The greatest recognition for each person and artist is to be dispossessed and marginalized in the years of darkness. However, sooner or later time becomes judge and sets the ones, who were previously sent into oblivion, to pedestal in eternity.
50 years ago Lika Yanko’s paintings were branded as avant-garde and her first solo exhibition was banned. However, today her works of art are on display at Colorit Gallery in Bulgaria’s capital Sofia. “The exposition includes paintings from different periods - Yanko’s earliest landscapes and paintings depicting Rhodope women, fishing paintings inspired by Bulgaria’s coastal town of Sozopol, icon paintings and applied works with collage technique. We also included in the exhibition four paintings that have not been displayed until now”, curator Neda Mitkovska told Radio Bulgaria.
Lika Yanko was born in Bulgaria’s capital Sofia in 1928 in the family of Albanian refugees. Her child imagination was captivated by the paintings of French artists from the second half of the 19th century. However, Bulgarian reality brought Lika down to earth and her thesis works were assessed with D marks by the professors at the National Academy of Art. Moreover, three of her paintings did not fit into the aesthetics of “socialist realism” and her first solo exhibition was banned several days after it was unveiled. Thus, Lika Yanko was closed up in her own works and her workshop for 14 whole years.
“Although Lika Yanko was a child of Albanian emigrants, she always said she was Bulgarian. Lika was only fifteen when she joined the National Academy of Art in the class of Dechko Uzunov and Iliya Petrov and back then she started to make her daring and different style public. None of her works were included in the joint exhibitions of the Union of Bulgarian Artists during the ban. However, Lika managed to come in contact with the French press officer who helped her sell paintings to almost all foreign embassies in Bulgaria. Over 200 paintings born under Lika Yanko’s brush are now part of private collections abroad - in Europe, the USA, Indonesia, South America, etc. Art connoisseurs are divided during Lika’s most active period. Some of them admired and acknowledged her works and others denied them.”
Lika Yanko liked what was brave, strange and unusual and this is easily noticed in her works:
“Her first solo exhibition was held back in 1967. The themes of her works of art were unknown at that time and Lika presented and later developed her own artistic style", Neda Mitkovska further says. “Her exhibition was closed six days after it was unveiled and her works were banned until 1981, because the former regime accused her of indiscipline and formalism and claimed that her paintings were avant-garde. However, Lika did not stop creating during those 14 years and her works attracted the interest of many foreign ambassadors and diplomats.”
Lika Yanko truly admired Vincent van Gogh and admitted that the celebrated world artist had huge influence on her. That is why Lika used to call Van Gogh “The Only Spiritual Teacher”. French critic Pierre Restany compared Lika Yanko with Picasso. I am not Picasso, I am Lika, the Bulgarian artist modestly replied.

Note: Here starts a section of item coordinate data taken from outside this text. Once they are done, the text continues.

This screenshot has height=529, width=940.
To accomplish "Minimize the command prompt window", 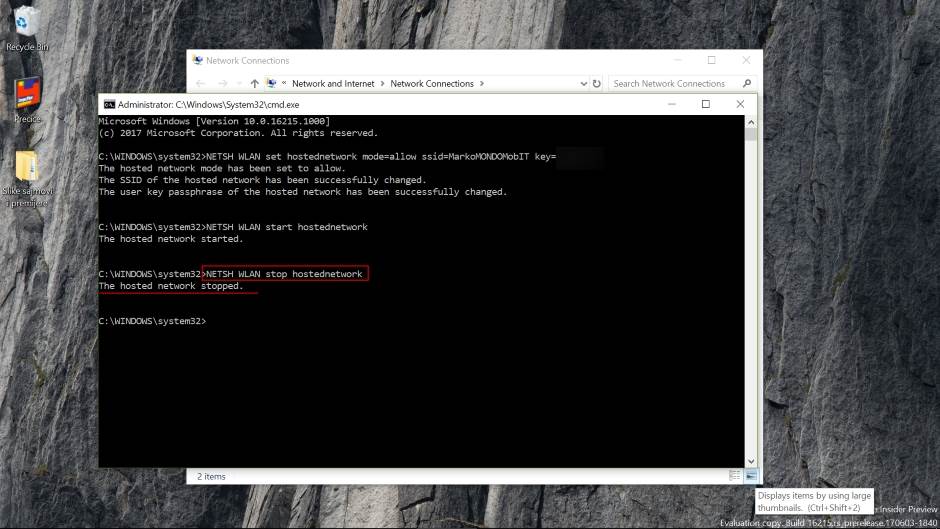I will point(670,104).
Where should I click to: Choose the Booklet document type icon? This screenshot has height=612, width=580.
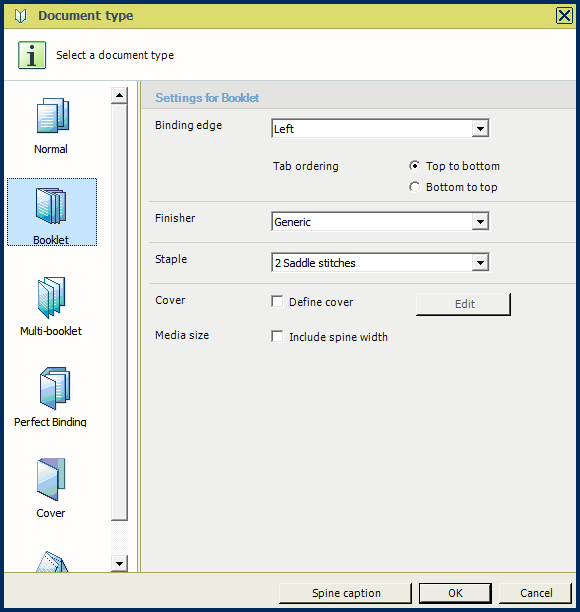[x=51, y=206]
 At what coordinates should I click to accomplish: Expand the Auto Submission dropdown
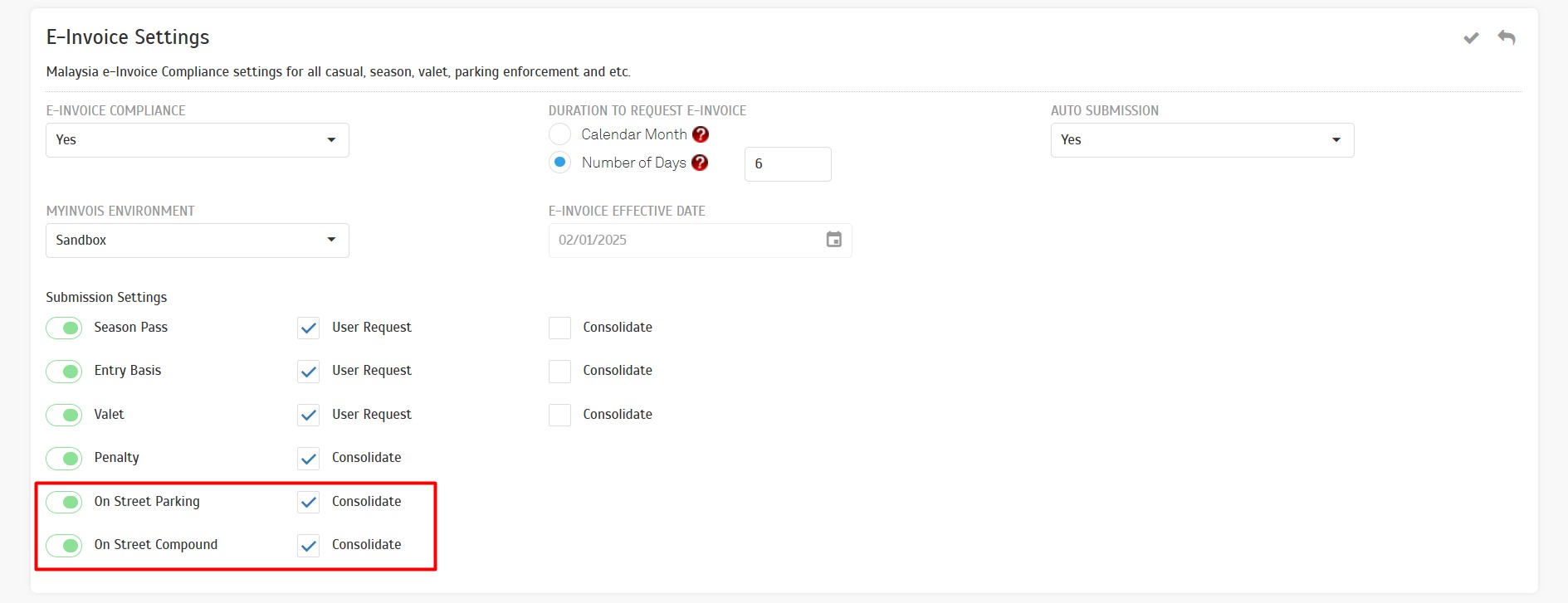coord(1202,140)
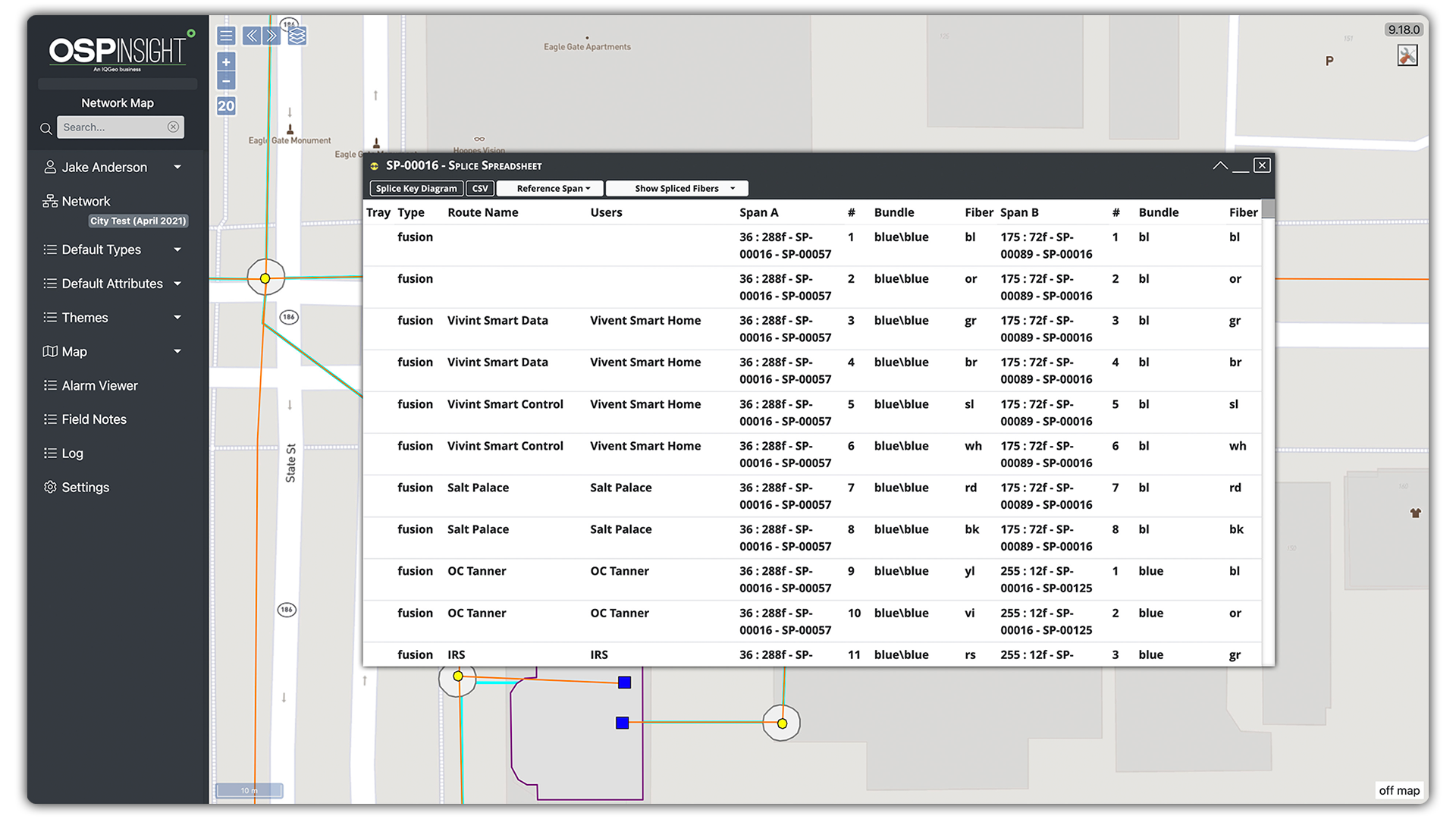Open the wrench tools icon top right
Image resolution: width=1456 pixels, height=819 pixels.
click(1408, 55)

“Lika Yanko’s works are influenced by Paul Cezanne, Vincent Van Gogh and Paul Gauguin. She was impressed by the popular painting by Edgar Degas depicting ballet dancers and even started to practice ballet dance, in order to learn how to recreate them more realistically in her works. Lika Yanko was described as the “Lord of the White Color”. Lika herself claimed that she always ran out of white paint and that white is the color of God. She encrusted non-conventional items in her paintings - she uses mussel shells, pebbles, strings, ropes and natural materials that brought her close to nature. Some would even say her works look a bit whimsical or even ill-favored, but they were arranged in a perfect way. In other words, Lika’s art was quite broad. Lika Yanko passed away in 2001. She spent her last days with the brush and the canvas.”